Women have played a long and important role throughout the history of the British Armed Forces. However, a new era is on the horizon as Defence Secretary Philip Hammond recently signalled that female soldiers will be sent into direct combat zones to fight, and if necessary kill, for the United Kingdom. Plans are in place for the UK to follow the routes shown by the USA and other western countries, which have opened up roles in their infantry and armoured corps to female recruits.
It is anticipated that the number of women who choose to fight on the front line will only be a small percentage. Women who volunteer for the roles will also have to pass the men’s stringent fitness tests such as being able to carry 63 kilograms of weight in combat zone areas. However, the reform of the current law will send a powerful message to the country that all areas of the military are open towards female staff.

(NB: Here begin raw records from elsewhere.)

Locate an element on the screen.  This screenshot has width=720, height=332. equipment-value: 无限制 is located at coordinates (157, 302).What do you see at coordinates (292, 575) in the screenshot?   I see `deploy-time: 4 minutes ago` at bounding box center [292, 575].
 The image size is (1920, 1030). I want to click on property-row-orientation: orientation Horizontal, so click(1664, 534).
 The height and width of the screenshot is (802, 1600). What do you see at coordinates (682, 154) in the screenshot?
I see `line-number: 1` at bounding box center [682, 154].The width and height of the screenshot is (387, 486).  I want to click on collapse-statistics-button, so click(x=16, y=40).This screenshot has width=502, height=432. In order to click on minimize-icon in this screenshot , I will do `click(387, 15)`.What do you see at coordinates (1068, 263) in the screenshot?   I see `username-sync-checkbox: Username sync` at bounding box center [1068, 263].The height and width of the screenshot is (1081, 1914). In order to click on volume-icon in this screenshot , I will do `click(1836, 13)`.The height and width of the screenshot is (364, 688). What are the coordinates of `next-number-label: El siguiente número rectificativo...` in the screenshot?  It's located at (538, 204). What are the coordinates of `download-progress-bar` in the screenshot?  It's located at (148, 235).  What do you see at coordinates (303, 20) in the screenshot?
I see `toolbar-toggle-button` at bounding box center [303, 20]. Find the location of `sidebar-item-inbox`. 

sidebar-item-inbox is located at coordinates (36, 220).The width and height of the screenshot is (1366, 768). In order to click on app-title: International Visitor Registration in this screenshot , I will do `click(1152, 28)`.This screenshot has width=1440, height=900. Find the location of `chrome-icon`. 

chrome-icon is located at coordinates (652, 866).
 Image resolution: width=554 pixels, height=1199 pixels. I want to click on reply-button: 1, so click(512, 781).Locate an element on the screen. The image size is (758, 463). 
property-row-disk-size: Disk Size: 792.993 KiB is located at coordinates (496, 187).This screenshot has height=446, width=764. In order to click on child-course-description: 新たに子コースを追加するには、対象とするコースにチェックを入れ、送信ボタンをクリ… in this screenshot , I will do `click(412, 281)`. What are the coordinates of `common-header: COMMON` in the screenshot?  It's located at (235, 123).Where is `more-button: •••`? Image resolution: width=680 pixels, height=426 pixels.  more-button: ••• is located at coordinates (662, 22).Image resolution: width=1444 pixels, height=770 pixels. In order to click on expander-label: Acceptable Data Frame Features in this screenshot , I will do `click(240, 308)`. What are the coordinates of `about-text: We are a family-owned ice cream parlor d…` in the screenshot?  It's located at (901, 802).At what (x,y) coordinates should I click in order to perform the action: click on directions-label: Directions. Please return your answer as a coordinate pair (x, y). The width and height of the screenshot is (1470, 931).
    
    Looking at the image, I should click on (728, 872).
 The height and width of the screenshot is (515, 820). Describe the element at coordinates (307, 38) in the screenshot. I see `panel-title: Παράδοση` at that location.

There are many women who already serve on the front line in crucial support roles such as military intelligence, medicine, and dog handlers. However, they are not currently allowed to be in situations which require close combat and killing of enemy forces. In this area of the world Britain is somewhat lagging behind. The USA, Canada, Australia, France, Germany, Norway, Denmark, the Netherland and Israel put no such restrictions on their female personnel.
European Union law dictates the UK government has to hold a review into current guidelines by 2018. It will not be necessary for the forces to wait so long though as the Defence Secretary is determined to move along to a faster schedule. Talking at a press gallery launch in the House of Commons, Mr Hammond said:
“The image of the military is still a macho image – the last bastion of male chauvinism. The reality is very different. I am looking for a way forward that signals the Army’s openness to all who can meet the standards required. We won’t compromise on the fitness that we require for people to be able to keep themselves safe and to do their job effectively. That will obviously mean that some roles will have limited numbers of women.”
Cross party support
The announcement was immediately back by the current shadow defence secretary Vernon Croaker of Labour who said:
“Labour called for the ban on women serving in combat roles to be looked at, with a view to ending it. Today’s announcement is a step towards that.”
It remains to be seen when the ban will be lifted, and what measures will be put in place to ensure a smooth transition. However, if women are to be serving on the front combat line they will be entitled to receive the same high quality equipment and protection as their male counterparts. The world is a dangerous place and there are some women who will be waiting eagerly to play their frontline part in making it a safer place.